―緊急事態宣言が解除された現在はともかく、自粛期間の最中は外に出ることがほとんどできなかったと思います。その時期は、おもにどんなふうに過ごしていましたか?
「基本的に、家のなかでトレーニングをしたり英語の勉強をしたりしていましたね。自分のために使う時間をたくさんとれました」
―自粛期間中には、インスタライブやYouTubeライブなどを積極的に実施していましたね。二輪界でもロードレース系・オフロード系にかかわらず多くの選手や関係者が様々なオンライン企画を行っていましたが、日本国内ではおそらくもっとも早く開始したのが長島選手で、このような企画の先鞭をつけたひとりではないかと思います。
「そうでしょうね。たぶんそうだと思います」
―どういうきっかけで始めたのですか。
「世の中でコロナの蔓延や活動自粛がここまで大ごとになる前に、開幕戦で優勝して帰国したとき、加賀山さんや(高橋)巧くんたちに祝勝会をやってもらったんですよ。その様子をインスタライブで配信したら、思ったよりも反響が大きくて、『また皆で集まってこういう企画をやりたいね』という話をしていたんです。その後、外出自粛などになって、イベント等もなくなってゆき、『イベントをできないのなら、じゃあこういう形でやってみよう』と、やらせてもらったのがきっかけですね」
―いろんな企画を続けていったのは、やはり最初の反応が良かったからですか?
「そうですね。最初の企画はすごく反応がよかったし、そもそも二輪界にそういう企画がなかったので、ファンの人たちもこういうものを欲しているのかな、とも思いました。自分と加賀山さんが率先してやっていくことで周囲にも浸透し、二輪レースの普及に少しでも貢献できればいいかな、とも思っていました」
―これからシーズンが始まると、そのようなオンライン企画はなかなか時間をとれなくなると思うのですが、たとえばシーズンオフに再開するような意図やプランなどはあるのですか?

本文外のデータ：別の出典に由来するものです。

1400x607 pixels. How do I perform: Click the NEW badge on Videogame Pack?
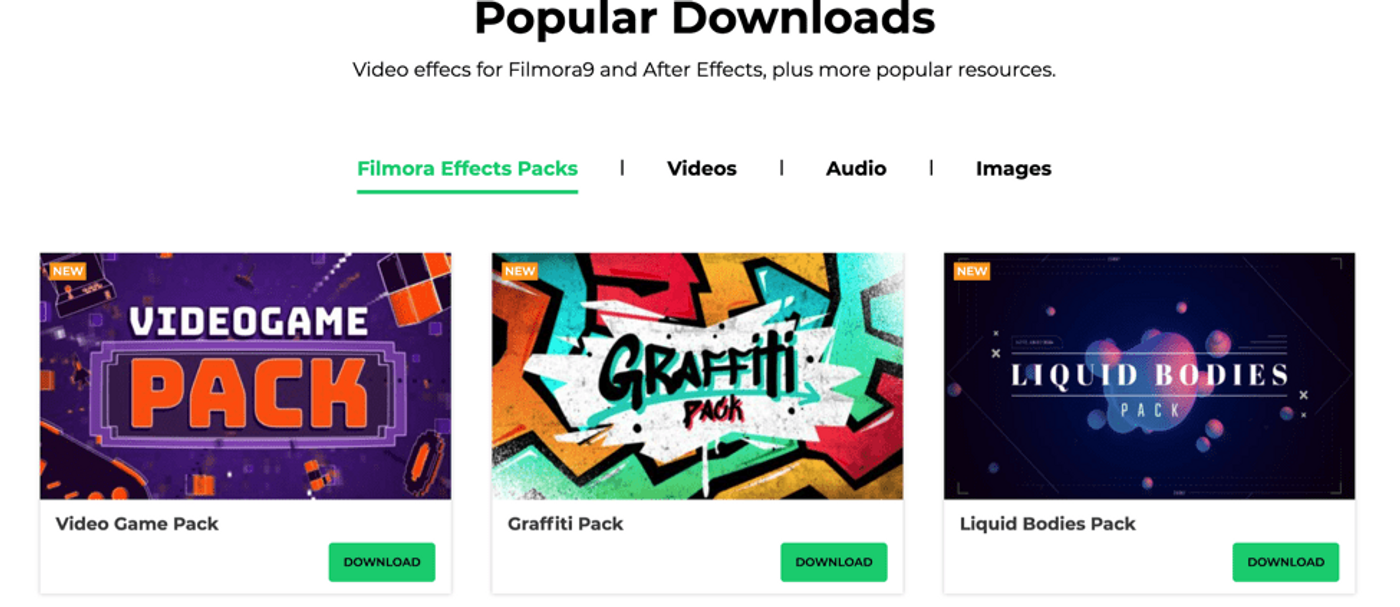point(68,271)
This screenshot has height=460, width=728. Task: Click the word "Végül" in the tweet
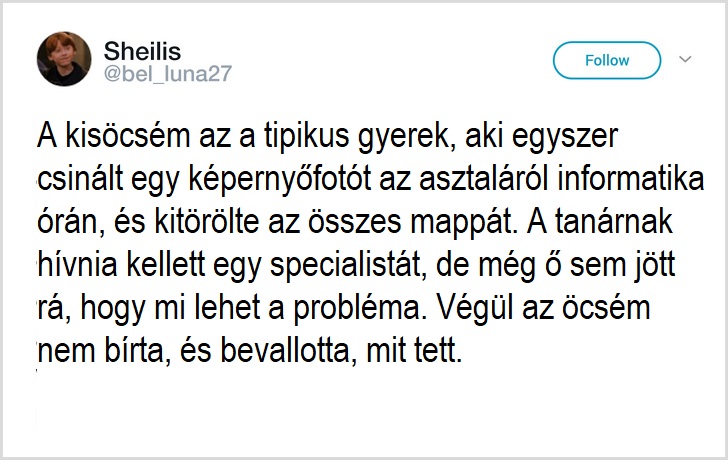click(x=474, y=310)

「シーズン中も、スペインでの生活の様子や移動の様子なんかを伝えたり、今年はパドック内にGPルームを借りてレースウィークをそこで過ごす予定なので、普段は見ることができないものを動画に撮ったりすることができるのなら、そういったものも配信を続けていきたいと考えています。また、シーズンオフにはいろんなライダーを集めて、たとえば座談会形式のようなものを全日本の選手たちと一緒にできれば面白いかなあ、とも思っています」
―GPルームというと、モーターホームを4部屋に仕切って部屋貸しするヤツですよね。
「そうそう、それです」
―当初の予定では、2020年は家族と一緒にスペインに移って生活の拠点にしたい、と話していたと思うのですが、その計画はやはり、このパンデミックの影響で変更せざるを得なかった、ということですか?

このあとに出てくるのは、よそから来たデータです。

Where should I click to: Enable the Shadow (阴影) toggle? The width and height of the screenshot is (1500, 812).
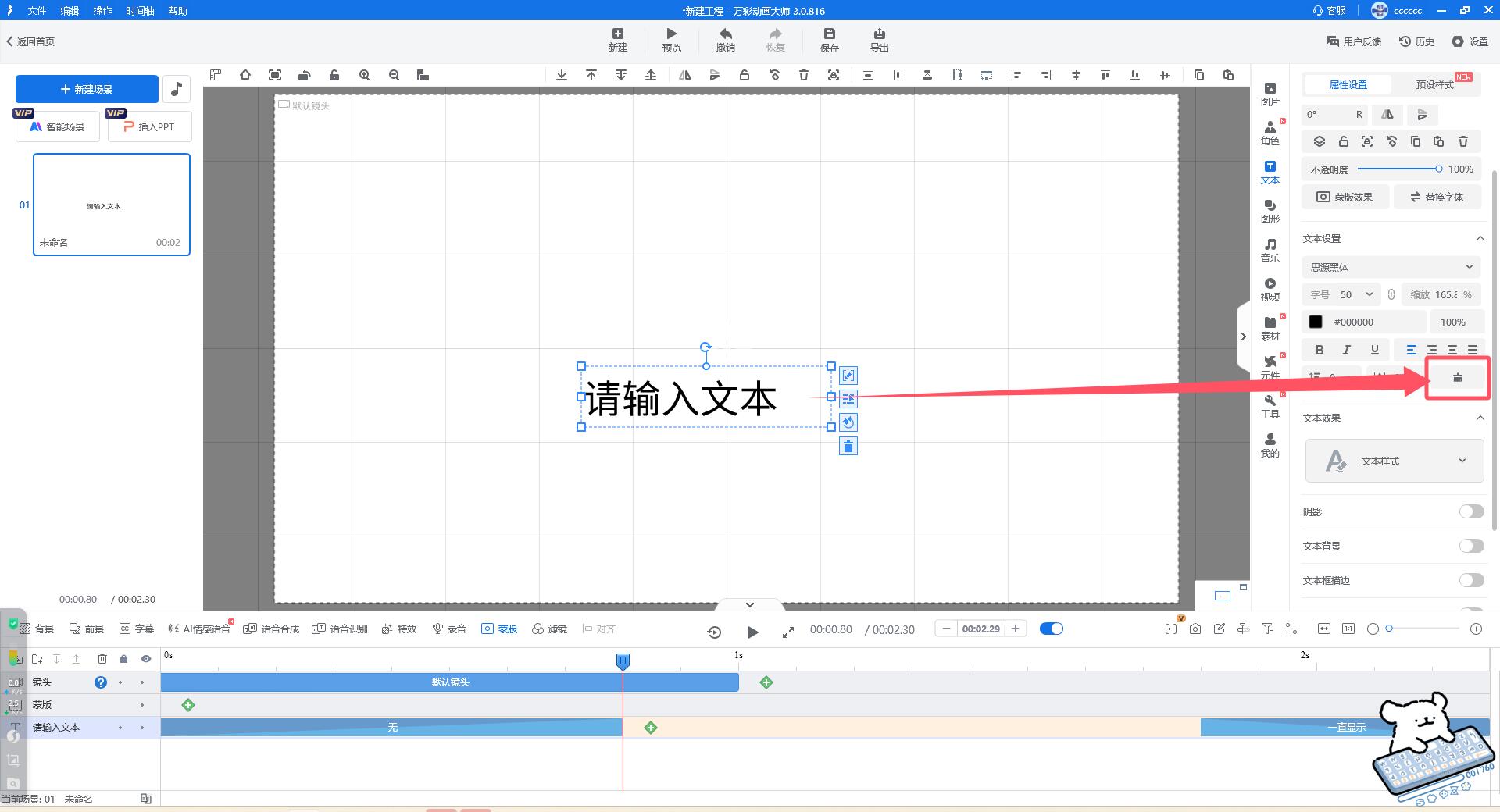(x=1471, y=511)
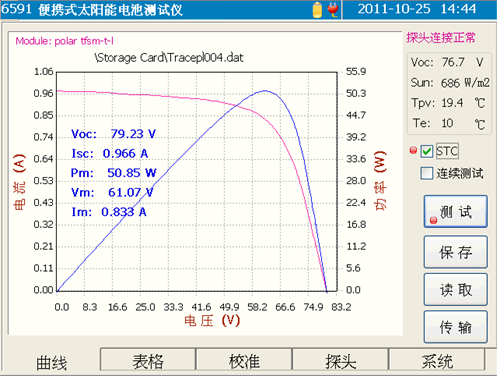Image resolution: width=500 pixels, height=376 pixels.
Task: Uncheck the STC checkbox
Action: [x=427, y=151]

「そうですね。もともとの予定では、家族や双子の妹と一緒にスペインで暮らす予定だったんですが、こんな状況なので家族には日本で待っていてもらうことになります。ただ、双子の妹は一緒に来てもらいます。こういう状況なので彼女はサーキットには入れないのですが、スペインに滞在してことばが上達すれば、来年家族が来たときもいろいろと助けてもらえるだろうし」
―さて、新しいカレンダーが発表になって、いよいよ7月19日のスペインGPからレースが再開します。かなりタイトなスケジュールなので、一度出国すると、バレンシアまでずっと欧州に滞在しっぱなしになりそうですね。
「そうですねえ」
―日々の健康管理やサーキットを出入りするときの感染有無をチェックする手続き等は非常に厳しくなると思うのですが、生活や健康指導の面でなにかアドバイスなどはありましたか?
「マスクを大量に持ってくるように言われました。パドックでも移動でも、とにかく大量に必要になるからたくさん持ってきた方がいい、と言われました。それ以外は特にないですね」
―チームから、健康管理面で気をつけることの指導などは?
「特にないですね。年齢的にも『特に言わなくてもわかってるでしょ』ということだと思うんですよ。(鳥羽)海渡のところには、けっこう(指導が)あったみたいですけど」
―レースウィークが始まると、ずっとサーキット内のGPルームで過ごすわけですね。つまり、7月15日の事前テストからスペインGP、そして翌週のアンダルシアGP、と2週間以上ずっとサーキットで暮らすことになりますね。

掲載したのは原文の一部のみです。